__To be done__: Transcribe the stretch of the listing from the line that contains "Task: Select the Type tool" through the line that contains "Viewport: 806px width, 453px height.", reproducing each line without changes.

__Data listing__:
* * * * *

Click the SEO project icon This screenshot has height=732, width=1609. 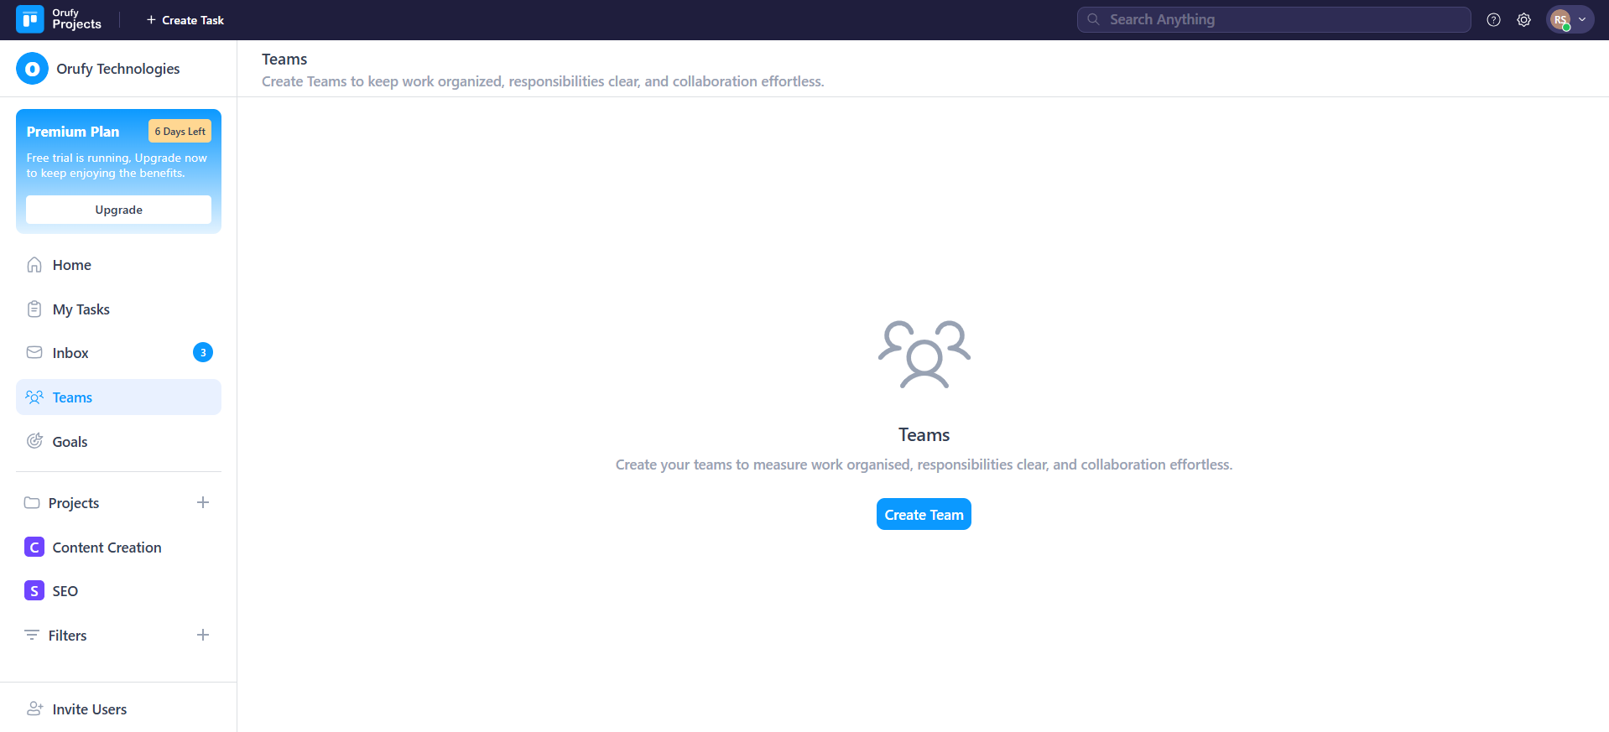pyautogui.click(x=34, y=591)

* * * * *

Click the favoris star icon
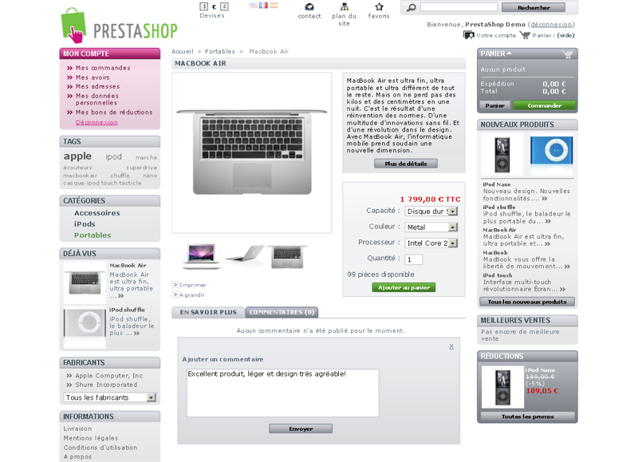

* * * * *

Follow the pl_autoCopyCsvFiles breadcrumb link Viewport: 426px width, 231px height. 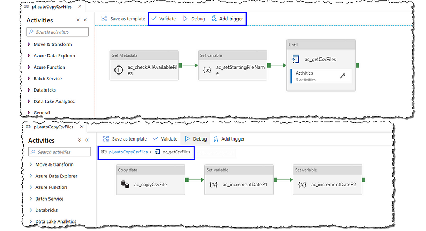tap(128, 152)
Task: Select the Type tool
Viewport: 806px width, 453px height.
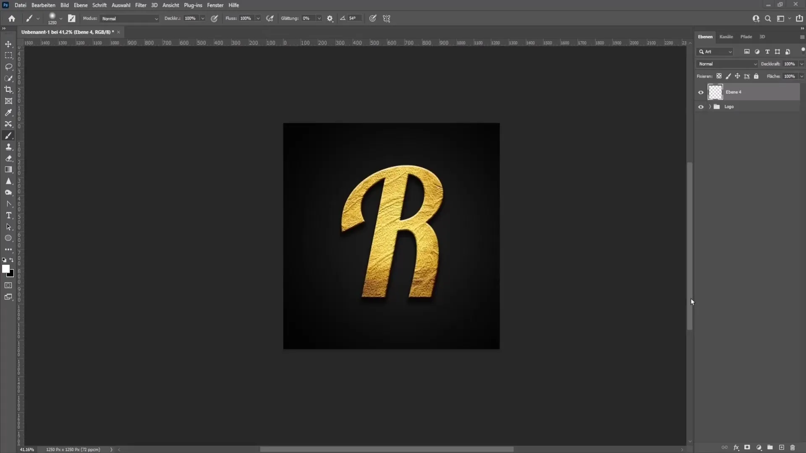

* * * * *

__The output__:
Task: Select the Type tool
Viewport: 806px width, 453px height.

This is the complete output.